Prompt — Would you please copy each line of the data in which the string "button" occurs?

Dataset excerpts —
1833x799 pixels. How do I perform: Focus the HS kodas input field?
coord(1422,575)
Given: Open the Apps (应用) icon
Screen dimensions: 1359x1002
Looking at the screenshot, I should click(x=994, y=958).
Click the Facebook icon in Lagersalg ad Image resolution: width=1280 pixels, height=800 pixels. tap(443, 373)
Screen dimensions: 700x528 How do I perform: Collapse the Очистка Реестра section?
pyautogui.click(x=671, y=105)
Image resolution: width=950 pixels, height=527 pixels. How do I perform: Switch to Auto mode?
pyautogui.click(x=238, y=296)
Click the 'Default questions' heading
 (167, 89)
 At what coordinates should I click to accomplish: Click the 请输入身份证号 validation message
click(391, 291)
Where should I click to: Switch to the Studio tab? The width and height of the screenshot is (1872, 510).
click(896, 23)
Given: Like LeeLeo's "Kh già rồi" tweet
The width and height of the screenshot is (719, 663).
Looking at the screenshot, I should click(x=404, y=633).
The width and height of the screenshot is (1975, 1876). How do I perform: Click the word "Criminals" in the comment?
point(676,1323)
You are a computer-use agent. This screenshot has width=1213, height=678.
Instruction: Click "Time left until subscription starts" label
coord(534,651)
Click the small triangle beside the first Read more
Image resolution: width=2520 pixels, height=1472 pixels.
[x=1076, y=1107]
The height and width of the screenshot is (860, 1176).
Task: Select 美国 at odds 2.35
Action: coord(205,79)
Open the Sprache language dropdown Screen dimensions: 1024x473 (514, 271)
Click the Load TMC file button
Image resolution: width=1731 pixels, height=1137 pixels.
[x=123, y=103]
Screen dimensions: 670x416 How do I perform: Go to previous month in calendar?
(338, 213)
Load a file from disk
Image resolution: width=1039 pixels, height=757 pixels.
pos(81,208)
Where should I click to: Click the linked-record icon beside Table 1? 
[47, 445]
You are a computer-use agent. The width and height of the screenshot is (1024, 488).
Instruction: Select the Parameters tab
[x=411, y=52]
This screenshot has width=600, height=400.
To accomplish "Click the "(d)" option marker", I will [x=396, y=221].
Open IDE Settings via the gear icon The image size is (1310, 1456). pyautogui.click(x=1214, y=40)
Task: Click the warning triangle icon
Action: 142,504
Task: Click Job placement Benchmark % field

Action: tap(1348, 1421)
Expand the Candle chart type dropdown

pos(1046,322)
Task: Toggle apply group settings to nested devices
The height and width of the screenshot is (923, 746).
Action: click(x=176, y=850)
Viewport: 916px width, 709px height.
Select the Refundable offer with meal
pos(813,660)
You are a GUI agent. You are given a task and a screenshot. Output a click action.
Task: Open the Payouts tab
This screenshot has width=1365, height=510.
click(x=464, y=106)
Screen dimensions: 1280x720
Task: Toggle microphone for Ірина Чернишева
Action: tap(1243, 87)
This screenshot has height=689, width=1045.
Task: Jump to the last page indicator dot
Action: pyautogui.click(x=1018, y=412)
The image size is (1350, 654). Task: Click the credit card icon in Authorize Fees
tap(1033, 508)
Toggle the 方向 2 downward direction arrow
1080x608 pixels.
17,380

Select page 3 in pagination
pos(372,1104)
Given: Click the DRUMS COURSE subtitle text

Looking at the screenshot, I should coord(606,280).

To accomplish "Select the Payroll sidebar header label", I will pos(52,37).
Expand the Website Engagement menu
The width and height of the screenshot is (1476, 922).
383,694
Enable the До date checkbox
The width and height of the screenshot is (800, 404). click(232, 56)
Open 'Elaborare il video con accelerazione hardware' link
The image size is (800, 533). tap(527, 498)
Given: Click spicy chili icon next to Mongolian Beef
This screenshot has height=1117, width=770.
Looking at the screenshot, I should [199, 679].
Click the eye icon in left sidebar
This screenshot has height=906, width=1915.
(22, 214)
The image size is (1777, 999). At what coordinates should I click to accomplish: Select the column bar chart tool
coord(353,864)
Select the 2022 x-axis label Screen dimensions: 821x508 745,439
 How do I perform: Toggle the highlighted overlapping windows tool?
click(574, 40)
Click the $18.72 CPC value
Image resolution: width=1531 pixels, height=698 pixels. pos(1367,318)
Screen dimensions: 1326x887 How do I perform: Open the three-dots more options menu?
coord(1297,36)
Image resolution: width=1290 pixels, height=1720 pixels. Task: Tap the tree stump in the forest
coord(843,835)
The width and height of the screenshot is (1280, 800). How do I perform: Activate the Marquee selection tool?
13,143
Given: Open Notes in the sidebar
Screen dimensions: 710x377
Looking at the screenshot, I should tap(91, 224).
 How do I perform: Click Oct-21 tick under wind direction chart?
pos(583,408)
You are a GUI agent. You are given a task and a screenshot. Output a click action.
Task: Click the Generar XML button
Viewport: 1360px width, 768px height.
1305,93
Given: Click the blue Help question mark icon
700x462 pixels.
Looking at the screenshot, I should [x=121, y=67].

Worked solution —
Click the Load TMC file button
Task: Click the Generar XML button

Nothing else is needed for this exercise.